Today I want to point out the variety of diets the word ‘vegan’ can define. The term has come to mean a lot lately: everything from potato chips and Oreos to lentils and fresh produce are vegan, but we can see there’s a huge range between these two types of food. Many foods, such as soy-based mock meats, nondairy cheeses, nondairy ice cream, Pop Tarts, and even some boxed cake mixes are technically vegan! Obviously, these aren’t exactly health-optimizing. Sour Patch Kids are a far cry from a fresh salad with beans and veggies.

When I first tell people about my lifestyle, I tell them I’m vegan, but recently I’ve realized that this is not enough to describe the plant-based food I mainly eat.

So what’s the other end of the spectrum? Although there are many ways to healthfully eat a vegan diet, the whole food plant based diet is one that’s quickly gaining popularity, thanks to the eye-opening documentary Forks Over Knives.

“A whole-food, plant-based diet is centered on whole, unrefined, or minimally refined plants. It’s a diet based on fruits, vegetables, tubers, whole grains, and legumes; and it excludes or minimizes meat (including chicken and fish), dairy products, and eggs, as well as highly refined foods like bleached flour, refined sugar, and oil.” From FOK

This means largely avoiding processed foods, as most of these tend to have refined flour, sugar and/or oil. I aim to stick to this way of eating as much as possible, although I often enjoy nuts, seeds, and oils, such as coconut, hemp seed or olive. I still eat some processed snacks, like chips or crackers (preferably without additives or GMOs), but I know I feel better when I eat fresh foods. Another thing that’s made a difference for my diet is making more food at home – meals, snacks – and bringing them with me, to avoid being forced to buy something I wouldn’t normally eat because I didn’t plan ahead.

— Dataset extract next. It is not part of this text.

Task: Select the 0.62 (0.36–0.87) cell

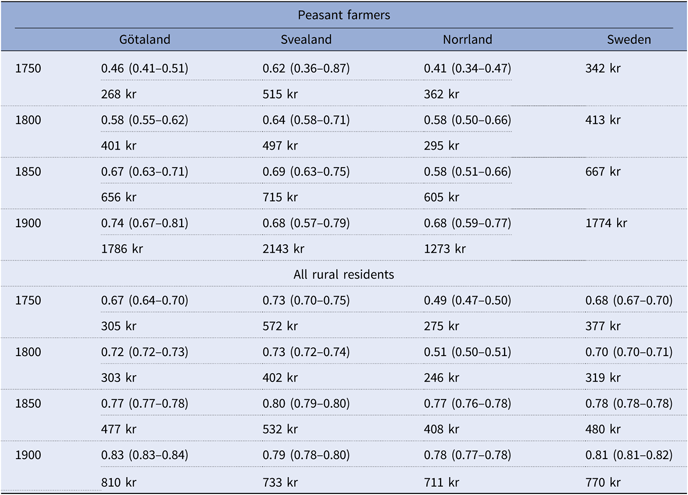Action: (x=317, y=68)
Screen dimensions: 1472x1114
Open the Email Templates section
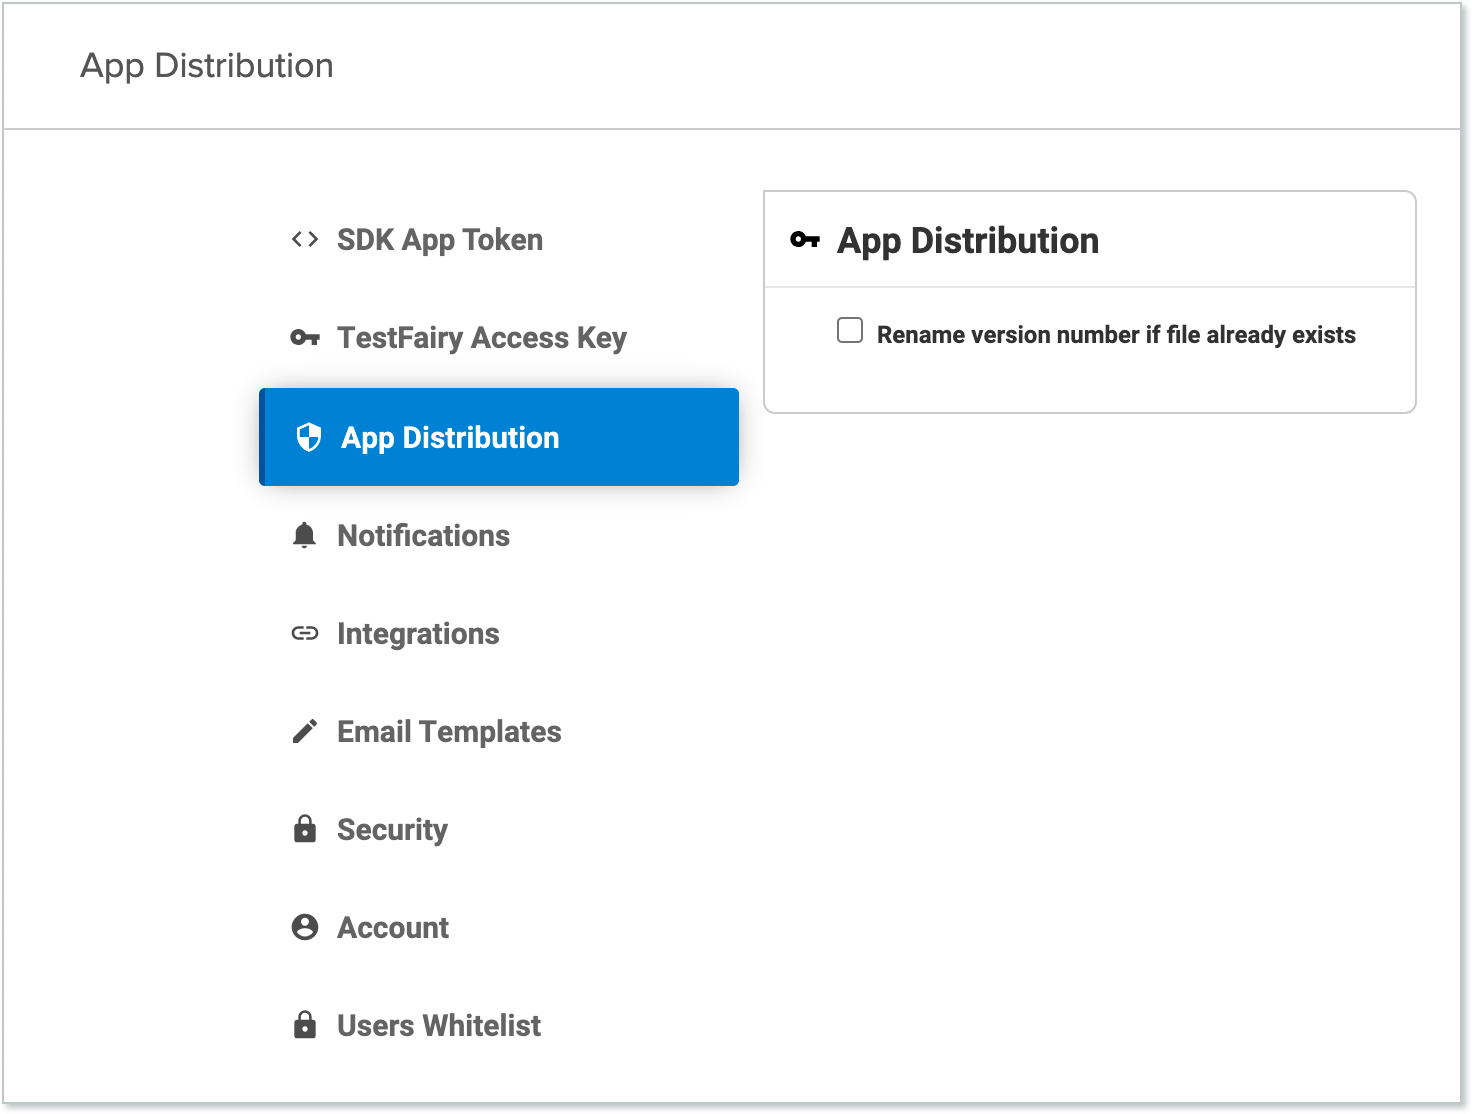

I have learned that I feel a thousand times better when eating whole, fresh foods (preferably organic and non GMO): fruits, vegetables, beans and lentils, whole grains, nuts and seeds, and when avoiding greasy foods. I think more clearly, have much more energy, and generally feel happier. I thrive living this way. Knowing that I can feel this good all the time by eating plants only motivates me to continue, and gives me such a passion for this lifestyle. I hope I can share my passion with you!